Курт шагнул к кладовке. На нем был только один ботинок, и на полу остался кровавый отпечаток, похожий на след от мухи на стекле.

Дон отчаянно хотел подойти к сыну, обнять его, но все силы уходили на то, чтобы мертвой хваткой цепляться за дверную раму, не давая космическому хоботку засосать себя внутрь.

– Что там случилось?

Курт беззвучно рассмеялся, и плечи его затряслись. Он отхлебнул из бутылки хереса, оставшейся от последней вечеринки. Затем с заметным усилием взял себя в руки и ответил:

– Они появились прямо из деревьев и схватили его. Аргайл не мог бежать, папа. Больная нога. Он даже особенно и не пытался. Стоял, размахивая тростью, и кричал. Я оставил его там. За мной эти говнюки не гнались. Мы заплатили кровавую мзду за то, что зашли на их территорию, и они отступились. Если бы они заявились сюда, с нами уже было бы кончено, – в глазах у Курта стояли слезы, и он сделал еще один огромный глоток из бутылки. – Бежать все равно бессмысленно. Мы нигде не будем в безопасности – ни в городе, ни в бункере. Монстры достанут нас везде.

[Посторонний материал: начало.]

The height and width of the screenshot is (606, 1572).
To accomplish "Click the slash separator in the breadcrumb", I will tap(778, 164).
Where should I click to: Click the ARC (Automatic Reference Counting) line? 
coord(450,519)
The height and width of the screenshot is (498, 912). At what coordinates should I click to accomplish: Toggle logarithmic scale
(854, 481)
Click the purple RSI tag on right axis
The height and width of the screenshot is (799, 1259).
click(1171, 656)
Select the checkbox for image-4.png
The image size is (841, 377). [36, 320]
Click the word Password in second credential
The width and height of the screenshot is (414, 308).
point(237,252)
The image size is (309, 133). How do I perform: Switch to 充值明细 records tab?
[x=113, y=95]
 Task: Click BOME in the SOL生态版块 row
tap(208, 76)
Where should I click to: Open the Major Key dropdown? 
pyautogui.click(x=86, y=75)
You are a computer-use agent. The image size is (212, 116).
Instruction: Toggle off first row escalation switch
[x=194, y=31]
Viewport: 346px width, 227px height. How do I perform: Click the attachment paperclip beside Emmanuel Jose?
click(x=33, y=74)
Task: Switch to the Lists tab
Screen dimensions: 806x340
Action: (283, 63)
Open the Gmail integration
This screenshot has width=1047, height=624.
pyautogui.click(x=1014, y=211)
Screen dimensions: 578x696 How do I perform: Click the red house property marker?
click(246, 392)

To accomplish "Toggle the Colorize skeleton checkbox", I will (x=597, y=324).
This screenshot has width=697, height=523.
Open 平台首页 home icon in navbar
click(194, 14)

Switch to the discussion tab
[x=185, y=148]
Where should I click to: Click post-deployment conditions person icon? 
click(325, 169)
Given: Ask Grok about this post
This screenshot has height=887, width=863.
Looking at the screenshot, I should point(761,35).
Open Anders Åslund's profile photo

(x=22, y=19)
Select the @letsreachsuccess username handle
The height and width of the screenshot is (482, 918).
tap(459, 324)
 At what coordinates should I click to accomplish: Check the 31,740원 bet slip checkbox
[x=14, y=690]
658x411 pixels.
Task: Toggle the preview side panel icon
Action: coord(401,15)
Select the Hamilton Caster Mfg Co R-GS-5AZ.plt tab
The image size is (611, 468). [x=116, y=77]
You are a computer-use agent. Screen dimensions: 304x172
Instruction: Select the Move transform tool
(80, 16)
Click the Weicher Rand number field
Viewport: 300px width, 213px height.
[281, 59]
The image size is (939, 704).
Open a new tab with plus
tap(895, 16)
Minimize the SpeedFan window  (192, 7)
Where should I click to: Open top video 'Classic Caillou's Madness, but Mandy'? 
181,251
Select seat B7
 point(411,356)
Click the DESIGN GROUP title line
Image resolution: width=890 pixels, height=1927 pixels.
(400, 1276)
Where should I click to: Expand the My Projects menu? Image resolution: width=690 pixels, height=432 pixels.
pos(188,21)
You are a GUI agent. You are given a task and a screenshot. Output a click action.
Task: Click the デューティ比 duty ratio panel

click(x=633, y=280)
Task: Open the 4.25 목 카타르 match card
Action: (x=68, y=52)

Они появились прямо из деревьев. Дону было нетрудно представить, как это произошло. Курт и Аргайл шли по лесу, постепенно начиная обращать внимание на дверцы, вырезанные в стволах деревьев. В какой-то момент, незадолго до захода солнца, эти дверцы распахнулись, и обитатели древесных нор вырвались наружу. Приходится признать, что эти монстры не ползают вперевалку. А еще Создания Тьмы и их служители не любят солнечный свет, их боги обитают в непроницаемом мраке. Они только и ждут, когда Солнце померкнет, а Терра остынет и оледенеет. Это не всемогущие противники, хотя и очень сильные. Значит, есть, как минимум, искра надежды получить передышку.

– Я так понимаю, Хэнка ты не нашел, – сказал Курт.

– Он зашел в дольмен. Я умолял его этого не делать.